Count how many lines below include the word "trash". Answer with a number only.

# [RECORDS SUPPLIED]
-- -- --
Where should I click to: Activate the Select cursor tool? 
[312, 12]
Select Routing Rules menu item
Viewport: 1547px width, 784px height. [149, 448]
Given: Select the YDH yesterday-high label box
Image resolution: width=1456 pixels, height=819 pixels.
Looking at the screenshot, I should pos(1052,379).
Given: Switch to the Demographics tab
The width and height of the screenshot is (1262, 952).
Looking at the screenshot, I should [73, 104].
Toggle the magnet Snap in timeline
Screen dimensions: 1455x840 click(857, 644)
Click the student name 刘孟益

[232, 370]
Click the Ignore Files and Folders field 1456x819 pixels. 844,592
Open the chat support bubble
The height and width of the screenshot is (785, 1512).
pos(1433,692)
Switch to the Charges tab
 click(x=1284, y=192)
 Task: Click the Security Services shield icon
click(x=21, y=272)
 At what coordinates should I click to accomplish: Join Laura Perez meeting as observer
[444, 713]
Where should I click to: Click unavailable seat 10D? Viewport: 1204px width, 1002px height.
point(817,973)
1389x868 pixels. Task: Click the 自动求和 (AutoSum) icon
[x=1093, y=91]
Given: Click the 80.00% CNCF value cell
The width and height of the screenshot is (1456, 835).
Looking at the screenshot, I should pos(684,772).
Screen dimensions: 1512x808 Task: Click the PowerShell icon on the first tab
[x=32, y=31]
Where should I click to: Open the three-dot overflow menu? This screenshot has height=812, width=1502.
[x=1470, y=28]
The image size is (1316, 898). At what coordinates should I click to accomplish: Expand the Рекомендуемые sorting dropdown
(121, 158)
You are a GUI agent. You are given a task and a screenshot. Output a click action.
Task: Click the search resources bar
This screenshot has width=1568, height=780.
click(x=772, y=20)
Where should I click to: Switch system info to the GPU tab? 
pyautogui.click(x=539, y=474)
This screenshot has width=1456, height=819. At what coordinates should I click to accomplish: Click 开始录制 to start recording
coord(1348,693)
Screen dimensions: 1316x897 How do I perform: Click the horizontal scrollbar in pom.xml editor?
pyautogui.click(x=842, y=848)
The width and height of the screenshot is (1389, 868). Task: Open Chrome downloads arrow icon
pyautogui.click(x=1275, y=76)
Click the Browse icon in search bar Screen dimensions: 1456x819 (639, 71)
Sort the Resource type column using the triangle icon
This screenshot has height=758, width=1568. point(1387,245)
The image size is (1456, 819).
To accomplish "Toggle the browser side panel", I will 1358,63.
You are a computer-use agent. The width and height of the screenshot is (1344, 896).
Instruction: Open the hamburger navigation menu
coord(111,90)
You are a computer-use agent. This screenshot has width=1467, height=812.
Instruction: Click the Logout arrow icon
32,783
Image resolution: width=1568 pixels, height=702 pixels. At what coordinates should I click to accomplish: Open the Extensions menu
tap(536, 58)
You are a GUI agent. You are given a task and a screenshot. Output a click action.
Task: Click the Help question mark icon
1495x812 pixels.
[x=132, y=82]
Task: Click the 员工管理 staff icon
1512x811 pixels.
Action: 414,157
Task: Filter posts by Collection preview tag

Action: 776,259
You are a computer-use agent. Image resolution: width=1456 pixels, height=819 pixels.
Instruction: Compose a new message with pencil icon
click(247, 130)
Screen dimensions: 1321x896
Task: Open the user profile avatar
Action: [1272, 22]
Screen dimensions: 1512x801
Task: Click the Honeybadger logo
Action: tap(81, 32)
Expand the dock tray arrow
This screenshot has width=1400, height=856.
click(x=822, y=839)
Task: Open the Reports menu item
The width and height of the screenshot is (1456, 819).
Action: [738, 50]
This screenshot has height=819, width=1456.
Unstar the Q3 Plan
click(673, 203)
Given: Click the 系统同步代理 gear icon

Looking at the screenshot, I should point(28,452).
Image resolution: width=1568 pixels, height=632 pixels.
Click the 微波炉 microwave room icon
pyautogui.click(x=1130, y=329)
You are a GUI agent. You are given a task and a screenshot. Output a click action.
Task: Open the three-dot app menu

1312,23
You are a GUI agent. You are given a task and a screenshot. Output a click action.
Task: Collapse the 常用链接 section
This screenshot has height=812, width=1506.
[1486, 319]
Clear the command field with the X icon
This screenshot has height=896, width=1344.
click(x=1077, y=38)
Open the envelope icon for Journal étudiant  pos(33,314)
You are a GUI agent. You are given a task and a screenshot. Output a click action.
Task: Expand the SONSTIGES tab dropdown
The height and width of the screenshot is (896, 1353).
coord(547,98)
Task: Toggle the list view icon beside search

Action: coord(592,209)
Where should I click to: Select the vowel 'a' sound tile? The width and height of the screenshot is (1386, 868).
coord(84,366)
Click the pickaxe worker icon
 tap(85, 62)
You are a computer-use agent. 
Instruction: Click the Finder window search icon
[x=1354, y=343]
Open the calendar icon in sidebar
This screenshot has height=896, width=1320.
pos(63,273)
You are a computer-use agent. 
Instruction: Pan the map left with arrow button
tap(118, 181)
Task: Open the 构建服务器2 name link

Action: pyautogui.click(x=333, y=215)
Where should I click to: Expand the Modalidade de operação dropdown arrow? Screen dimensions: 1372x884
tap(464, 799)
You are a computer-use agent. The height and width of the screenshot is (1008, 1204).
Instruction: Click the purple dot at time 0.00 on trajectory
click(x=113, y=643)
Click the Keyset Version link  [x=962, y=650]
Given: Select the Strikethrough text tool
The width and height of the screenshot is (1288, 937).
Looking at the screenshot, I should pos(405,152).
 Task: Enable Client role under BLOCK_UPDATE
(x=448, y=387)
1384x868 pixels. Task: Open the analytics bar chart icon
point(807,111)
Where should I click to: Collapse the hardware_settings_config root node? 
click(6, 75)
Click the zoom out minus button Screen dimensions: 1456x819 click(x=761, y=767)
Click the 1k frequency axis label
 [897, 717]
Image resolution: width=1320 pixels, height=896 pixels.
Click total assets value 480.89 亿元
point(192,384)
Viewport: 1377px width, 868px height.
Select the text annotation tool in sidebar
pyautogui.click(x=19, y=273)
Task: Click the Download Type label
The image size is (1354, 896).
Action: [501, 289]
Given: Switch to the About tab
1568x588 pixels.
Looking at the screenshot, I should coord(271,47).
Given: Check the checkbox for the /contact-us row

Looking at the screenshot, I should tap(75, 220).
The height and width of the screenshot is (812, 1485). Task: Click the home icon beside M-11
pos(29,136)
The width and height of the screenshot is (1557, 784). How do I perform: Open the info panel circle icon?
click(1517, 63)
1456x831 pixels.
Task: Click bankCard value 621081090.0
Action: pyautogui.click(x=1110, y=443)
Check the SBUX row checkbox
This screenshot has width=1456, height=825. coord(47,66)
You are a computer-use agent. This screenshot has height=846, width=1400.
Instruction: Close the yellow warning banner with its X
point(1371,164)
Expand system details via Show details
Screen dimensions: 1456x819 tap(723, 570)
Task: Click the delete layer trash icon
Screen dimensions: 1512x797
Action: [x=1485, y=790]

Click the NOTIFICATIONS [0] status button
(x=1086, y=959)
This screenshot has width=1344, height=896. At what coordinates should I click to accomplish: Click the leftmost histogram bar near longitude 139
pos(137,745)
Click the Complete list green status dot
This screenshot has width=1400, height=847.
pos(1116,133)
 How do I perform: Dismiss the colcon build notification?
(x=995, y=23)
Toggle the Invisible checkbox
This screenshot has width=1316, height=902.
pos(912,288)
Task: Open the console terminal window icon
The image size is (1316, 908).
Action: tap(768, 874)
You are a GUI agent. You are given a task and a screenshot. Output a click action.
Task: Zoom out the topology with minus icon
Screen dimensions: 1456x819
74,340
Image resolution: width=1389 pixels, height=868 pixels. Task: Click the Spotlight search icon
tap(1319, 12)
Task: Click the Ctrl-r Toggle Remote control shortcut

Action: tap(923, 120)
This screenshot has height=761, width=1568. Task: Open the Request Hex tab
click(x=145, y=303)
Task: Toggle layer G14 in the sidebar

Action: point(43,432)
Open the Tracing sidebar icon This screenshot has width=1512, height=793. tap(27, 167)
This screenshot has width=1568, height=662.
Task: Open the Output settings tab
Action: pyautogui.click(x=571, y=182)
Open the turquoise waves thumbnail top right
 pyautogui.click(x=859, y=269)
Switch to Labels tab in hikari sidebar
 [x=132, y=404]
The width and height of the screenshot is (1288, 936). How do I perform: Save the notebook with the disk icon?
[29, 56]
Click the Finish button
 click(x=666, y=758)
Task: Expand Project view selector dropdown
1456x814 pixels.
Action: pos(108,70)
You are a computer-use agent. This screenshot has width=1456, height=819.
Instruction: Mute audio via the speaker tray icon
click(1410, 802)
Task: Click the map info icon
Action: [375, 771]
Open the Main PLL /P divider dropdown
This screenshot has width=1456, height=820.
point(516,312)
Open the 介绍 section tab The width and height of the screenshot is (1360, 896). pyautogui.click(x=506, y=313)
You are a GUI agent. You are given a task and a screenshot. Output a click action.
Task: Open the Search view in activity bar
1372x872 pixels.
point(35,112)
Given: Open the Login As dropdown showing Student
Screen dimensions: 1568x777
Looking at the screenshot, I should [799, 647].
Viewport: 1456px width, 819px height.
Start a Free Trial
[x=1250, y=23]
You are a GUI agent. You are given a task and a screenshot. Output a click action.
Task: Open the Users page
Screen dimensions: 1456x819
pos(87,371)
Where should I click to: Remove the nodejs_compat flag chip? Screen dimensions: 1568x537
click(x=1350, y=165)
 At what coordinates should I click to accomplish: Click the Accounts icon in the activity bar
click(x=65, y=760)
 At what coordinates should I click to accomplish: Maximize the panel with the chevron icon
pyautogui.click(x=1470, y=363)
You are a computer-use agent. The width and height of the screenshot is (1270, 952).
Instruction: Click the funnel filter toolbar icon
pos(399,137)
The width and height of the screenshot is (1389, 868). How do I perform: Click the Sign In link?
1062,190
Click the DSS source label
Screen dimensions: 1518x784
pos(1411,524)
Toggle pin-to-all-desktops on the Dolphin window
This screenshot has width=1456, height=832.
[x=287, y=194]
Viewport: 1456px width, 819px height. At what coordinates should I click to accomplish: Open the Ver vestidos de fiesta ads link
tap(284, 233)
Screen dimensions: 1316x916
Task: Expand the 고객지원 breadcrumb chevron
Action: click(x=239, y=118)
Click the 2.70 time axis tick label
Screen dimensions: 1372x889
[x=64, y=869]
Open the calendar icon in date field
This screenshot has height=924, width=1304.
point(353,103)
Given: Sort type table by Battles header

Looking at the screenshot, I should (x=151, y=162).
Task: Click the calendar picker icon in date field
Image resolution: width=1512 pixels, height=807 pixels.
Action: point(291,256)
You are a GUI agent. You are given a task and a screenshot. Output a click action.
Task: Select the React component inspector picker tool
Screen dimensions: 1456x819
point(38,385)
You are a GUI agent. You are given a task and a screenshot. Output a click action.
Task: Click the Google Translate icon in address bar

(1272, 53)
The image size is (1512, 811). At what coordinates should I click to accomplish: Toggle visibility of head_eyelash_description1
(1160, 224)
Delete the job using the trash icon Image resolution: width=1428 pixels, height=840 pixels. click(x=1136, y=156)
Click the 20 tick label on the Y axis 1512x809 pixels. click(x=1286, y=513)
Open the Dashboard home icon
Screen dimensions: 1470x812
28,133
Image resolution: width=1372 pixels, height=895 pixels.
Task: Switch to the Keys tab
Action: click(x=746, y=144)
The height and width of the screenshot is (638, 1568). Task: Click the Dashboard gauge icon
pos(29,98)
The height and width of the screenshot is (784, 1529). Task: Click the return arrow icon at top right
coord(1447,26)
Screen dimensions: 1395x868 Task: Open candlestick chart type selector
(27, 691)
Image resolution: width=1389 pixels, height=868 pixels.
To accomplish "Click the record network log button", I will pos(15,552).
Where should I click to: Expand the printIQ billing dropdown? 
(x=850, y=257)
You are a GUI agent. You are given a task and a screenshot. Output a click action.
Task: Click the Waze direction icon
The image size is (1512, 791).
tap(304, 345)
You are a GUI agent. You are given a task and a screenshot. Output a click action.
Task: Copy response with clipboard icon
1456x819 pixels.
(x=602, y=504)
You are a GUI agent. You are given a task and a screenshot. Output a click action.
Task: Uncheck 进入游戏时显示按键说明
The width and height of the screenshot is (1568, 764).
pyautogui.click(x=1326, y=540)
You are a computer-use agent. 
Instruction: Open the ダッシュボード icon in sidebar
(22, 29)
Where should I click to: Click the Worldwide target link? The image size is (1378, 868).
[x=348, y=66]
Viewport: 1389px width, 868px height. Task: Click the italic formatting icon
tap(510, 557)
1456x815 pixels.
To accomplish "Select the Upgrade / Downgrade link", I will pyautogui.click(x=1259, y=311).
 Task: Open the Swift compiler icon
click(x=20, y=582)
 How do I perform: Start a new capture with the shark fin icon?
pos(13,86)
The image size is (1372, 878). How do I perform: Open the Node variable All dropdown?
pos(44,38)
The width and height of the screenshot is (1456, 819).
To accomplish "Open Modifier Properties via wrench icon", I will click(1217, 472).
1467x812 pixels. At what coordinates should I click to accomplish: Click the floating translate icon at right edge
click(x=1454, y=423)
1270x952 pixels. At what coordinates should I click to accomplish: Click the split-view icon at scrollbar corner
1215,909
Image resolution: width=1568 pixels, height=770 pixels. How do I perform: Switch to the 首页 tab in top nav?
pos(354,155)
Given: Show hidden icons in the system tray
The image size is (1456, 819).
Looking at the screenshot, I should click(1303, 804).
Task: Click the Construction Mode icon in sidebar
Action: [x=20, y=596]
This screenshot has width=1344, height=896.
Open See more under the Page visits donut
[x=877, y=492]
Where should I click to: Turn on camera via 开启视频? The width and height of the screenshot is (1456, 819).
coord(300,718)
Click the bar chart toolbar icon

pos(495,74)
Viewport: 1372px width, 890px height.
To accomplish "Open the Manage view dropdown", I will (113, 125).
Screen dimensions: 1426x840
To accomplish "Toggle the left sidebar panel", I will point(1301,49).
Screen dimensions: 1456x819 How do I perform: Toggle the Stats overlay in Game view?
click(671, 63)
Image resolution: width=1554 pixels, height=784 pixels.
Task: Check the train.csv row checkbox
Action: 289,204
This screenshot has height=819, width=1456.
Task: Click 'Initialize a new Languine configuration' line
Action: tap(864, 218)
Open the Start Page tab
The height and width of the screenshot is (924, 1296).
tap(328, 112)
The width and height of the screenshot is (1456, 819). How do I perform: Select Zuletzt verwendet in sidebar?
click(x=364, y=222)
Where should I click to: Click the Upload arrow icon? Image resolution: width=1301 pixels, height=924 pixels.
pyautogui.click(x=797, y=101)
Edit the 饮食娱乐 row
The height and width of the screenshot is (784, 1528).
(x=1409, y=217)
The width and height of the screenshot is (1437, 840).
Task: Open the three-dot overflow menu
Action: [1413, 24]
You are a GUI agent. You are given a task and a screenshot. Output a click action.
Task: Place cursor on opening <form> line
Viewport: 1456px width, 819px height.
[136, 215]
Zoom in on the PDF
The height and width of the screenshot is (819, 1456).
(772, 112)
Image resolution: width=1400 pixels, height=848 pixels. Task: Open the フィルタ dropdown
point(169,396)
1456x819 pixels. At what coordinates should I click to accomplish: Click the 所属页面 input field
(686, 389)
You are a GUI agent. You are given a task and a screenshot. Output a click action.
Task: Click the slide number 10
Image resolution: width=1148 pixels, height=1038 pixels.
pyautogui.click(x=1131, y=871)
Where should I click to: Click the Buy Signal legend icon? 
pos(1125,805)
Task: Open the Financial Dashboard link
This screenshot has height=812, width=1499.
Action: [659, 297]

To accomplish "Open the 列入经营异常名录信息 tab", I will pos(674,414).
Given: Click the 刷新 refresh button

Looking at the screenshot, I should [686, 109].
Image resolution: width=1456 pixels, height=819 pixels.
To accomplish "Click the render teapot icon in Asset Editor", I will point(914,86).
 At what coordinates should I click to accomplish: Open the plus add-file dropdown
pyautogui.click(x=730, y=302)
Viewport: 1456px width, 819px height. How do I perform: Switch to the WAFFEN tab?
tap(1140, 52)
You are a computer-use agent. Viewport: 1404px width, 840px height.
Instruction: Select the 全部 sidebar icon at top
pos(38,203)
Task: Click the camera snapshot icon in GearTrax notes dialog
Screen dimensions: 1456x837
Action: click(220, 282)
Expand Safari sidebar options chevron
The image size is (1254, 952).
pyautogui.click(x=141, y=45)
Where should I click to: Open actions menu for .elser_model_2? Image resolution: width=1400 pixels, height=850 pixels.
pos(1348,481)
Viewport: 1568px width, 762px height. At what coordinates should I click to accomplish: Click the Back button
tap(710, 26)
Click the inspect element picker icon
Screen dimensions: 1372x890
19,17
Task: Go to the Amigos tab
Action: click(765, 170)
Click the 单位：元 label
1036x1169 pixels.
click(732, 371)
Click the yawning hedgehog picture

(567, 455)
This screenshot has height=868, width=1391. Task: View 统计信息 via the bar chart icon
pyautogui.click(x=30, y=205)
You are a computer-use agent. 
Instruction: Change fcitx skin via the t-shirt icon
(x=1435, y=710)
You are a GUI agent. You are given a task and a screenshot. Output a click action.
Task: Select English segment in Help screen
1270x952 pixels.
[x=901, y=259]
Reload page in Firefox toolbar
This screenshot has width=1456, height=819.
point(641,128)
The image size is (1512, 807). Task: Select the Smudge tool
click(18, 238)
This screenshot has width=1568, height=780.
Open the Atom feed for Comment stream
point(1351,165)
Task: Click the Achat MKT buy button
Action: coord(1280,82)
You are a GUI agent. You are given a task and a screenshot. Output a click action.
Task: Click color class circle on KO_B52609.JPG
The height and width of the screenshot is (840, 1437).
-- -- --
# [THE ANSWER]
2